Could you change "How do I perform" to "How can I carry out" everywhere in the items below and give them back with nothing else altered?
# START OF Exercise material
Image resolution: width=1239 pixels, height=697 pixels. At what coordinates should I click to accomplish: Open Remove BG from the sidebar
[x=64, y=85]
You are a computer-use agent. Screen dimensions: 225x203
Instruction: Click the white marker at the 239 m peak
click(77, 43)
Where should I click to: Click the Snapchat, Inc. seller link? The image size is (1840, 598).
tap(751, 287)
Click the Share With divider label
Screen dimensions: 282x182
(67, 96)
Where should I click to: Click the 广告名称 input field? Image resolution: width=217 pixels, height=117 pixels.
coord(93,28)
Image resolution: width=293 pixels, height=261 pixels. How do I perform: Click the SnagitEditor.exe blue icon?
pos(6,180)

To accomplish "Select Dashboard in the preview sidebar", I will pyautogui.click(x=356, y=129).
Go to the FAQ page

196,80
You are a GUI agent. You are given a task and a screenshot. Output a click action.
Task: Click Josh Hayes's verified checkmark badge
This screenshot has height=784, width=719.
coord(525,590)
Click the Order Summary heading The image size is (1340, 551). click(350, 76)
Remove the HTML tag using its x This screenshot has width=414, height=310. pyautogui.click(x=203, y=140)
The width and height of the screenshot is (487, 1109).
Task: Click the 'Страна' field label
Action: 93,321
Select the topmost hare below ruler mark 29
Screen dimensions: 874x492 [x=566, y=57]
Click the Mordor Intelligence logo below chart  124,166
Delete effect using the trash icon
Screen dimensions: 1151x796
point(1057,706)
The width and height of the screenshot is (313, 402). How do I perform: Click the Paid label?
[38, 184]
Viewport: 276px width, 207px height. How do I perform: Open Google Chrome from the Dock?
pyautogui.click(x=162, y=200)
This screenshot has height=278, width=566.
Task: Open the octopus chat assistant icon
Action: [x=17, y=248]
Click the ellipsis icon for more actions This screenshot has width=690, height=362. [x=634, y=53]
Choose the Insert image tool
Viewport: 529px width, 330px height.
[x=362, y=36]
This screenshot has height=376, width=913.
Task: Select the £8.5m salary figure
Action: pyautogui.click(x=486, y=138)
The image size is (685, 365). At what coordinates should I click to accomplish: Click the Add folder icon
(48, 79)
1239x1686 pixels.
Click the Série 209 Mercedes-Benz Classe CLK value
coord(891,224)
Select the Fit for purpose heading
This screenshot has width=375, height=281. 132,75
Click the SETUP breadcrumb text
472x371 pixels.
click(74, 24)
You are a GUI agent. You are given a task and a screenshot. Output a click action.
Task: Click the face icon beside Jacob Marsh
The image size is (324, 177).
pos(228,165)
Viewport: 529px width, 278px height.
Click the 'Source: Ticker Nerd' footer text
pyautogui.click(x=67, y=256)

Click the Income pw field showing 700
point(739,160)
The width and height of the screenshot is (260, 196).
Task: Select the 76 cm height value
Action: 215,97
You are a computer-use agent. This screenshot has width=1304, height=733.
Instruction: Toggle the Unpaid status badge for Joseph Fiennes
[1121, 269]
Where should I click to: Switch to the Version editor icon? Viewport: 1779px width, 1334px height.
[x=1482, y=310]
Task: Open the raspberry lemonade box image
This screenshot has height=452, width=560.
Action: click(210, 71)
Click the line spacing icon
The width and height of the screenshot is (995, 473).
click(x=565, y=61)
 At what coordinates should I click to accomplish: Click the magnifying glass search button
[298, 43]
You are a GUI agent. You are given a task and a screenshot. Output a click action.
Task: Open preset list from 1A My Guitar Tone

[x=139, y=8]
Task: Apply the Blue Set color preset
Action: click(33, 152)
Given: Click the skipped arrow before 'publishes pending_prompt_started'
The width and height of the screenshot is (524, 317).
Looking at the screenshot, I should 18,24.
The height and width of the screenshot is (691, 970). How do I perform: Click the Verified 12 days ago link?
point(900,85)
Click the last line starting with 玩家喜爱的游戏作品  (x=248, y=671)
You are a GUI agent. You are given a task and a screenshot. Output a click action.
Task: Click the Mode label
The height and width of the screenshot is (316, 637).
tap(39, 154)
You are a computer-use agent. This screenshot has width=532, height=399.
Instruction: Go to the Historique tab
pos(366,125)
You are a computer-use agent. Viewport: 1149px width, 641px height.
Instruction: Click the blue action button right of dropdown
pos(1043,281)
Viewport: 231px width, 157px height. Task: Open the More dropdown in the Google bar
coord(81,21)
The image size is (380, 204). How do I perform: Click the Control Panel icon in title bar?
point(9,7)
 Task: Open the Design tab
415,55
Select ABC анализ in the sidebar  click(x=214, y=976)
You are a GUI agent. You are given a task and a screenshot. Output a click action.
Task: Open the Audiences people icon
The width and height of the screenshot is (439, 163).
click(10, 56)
# END OF Exercise material
Solution.
Image resolution: width=1239 pixels, height=697 pixels. At what coordinates should I click to accomplish: Open Remove BG from the sidebar
[x=64, y=85]
You are a computer-use agent. Screen dimensions: 225x203
Instruction: Click the white marker at the 239 m peak
click(77, 43)
Where should I click to: Click the Snapchat, Inc. seller link? The image size is (1840, 598).
tap(751, 287)
Click the Share With divider label
Screen dimensions: 282x182
(67, 96)
Where should I click to: Click the 广告名称 input field? Image resolution: width=217 pixels, height=117 pixels.
coord(93,28)
Image resolution: width=293 pixels, height=261 pixels. How can I carry out: Click the SnagitEditor.exe blue icon?
pos(6,180)

To accomplish "Select Dashboard in the preview sidebar", I will pyautogui.click(x=356, y=129).
Go to the FAQ page

196,80
You are a GUI agent. You are given a task and a screenshot. Output a click action.
Task: Click Josh Hayes's verified checkmark badge
This screenshot has height=784, width=719.
coord(525,590)
Click the Order Summary heading The image size is (1340, 551). click(350, 76)
Remove the HTML tag using its x This screenshot has width=414, height=310. pyautogui.click(x=203, y=140)
The width and height of the screenshot is (487, 1109).
Task: Click the 'Страна' field label
Action: 93,321
Select the topmost hare below ruler mark 29
Screen dimensions: 874x492 [x=566, y=57]
Click the Mordor Intelligence logo below chart  124,166
Delete effect using the trash icon
Screen dimensions: 1151x796
point(1057,706)
The width and height of the screenshot is (313, 402). How can I carry out: Click the Paid label?
[38, 184]
Viewport: 276px width, 207px height. How can I carry out: Open Google Chrome from the Dock?
pyautogui.click(x=162, y=200)
This screenshot has height=278, width=566.
Task: Open the octopus chat assistant icon
Action: [x=17, y=248]
Click the ellipsis icon for more actions This screenshot has width=690, height=362. [x=634, y=53]
Choose the Insert image tool
Viewport: 529px width, 330px height.
[x=362, y=36]
This screenshot has height=376, width=913.
Task: Select the £8.5m salary figure
Action: pyautogui.click(x=486, y=138)
The image size is (685, 365). At what coordinates should I click to accomplish: Click the Add folder icon
(48, 79)
1239x1686 pixels.
Click the Série 209 Mercedes-Benz Classe CLK value
coord(891,224)
Select the Fit for purpose heading
This screenshot has width=375, height=281. 132,75
Click the SETUP breadcrumb text
472x371 pixels.
click(74, 24)
You are a GUI agent. You are given a task and a screenshot. Output a click action.
Task: Click the face icon beside Jacob Marsh
The image size is (324, 177).
pos(228,165)
Viewport: 529px width, 278px height.
Click the 'Source: Ticker Nerd' footer text
pyautogui.click(x=67, y=256)

Click the Income pw field showing 700
point(739,160)
The width and height of the screenshot is (260, 196).
Task: Select the 76 cm height value
Action: 215,97
You are a computer-use agent. This screenshot has width=1304, height=733.
Instruction: Toggle the Unpaid status badge for Joseph Fiennes
[1121, 269]
Where should I click to: Switch to the Version editor icon? Viewport: 1779px width, 1334px height.
[x=1482, y=310]
Task: Open the raspberry lemonade box image
This screenshot has height=452, width=560.
Action: click(210, 71)
Click the line spacing icon
The width and height of the screenshot is (995, 473).
click(x=565, y=61)
 At what coordinates should I click to accomplish: Click the magnifying glass search button
[298, 43]
You are a GUI agent. You are given a task and a screenshot. Output a click action.
Task: Open preset list from 1A My Guitar Tone

[x=139, y=8]
Task: Apply the Blue Set color preset
Action: click(33, 152)
Given: Click the skipped arrow before 'publishes pending_prompt_started'
The width and height of the screenshot is (524, 317).
Looking at the screenshot, I should 18,24.
The height and width of the screenshot is (691, 970). How can I carry out: Click the Verified 12 days ago link?
point(900,85)
Click the last line starting with 玩家喜爱的游戏作品  (x=248, y=671)
You are a GUI agent. You are given a task and a screenshot. Output a click action.
Task: Click the Mode label
The height and width of the screenshot is (316, 637).
tap(39, 154)
You are a computer-use agent. This screenshot has width=532, height=399.
Instruction: Go to the Historique tab
pos(366,125)
You are a computer-use agent. Viewport: 1149px width, 641px height.
Instruction: Click the blue action button right of dropdown
pos(1043,281)
Viewport: 231px width, 157px height. Task: Open the More dropdown in the Google bar
coord(81,21)
The image size is (380, 204). How can I carry out: Click the Control Panel icon in title bar?
point(9,7)
 Task: Open the Design tab
415,55
Select ABC анализ in the sidebar  click(x=214, y=976)
You are a GUI agent. You are given a task and a screenshot. Output a click action.
Task: Open the Audiences people icon
The width and height of the screenshot is (439, 163).
click(10, 56)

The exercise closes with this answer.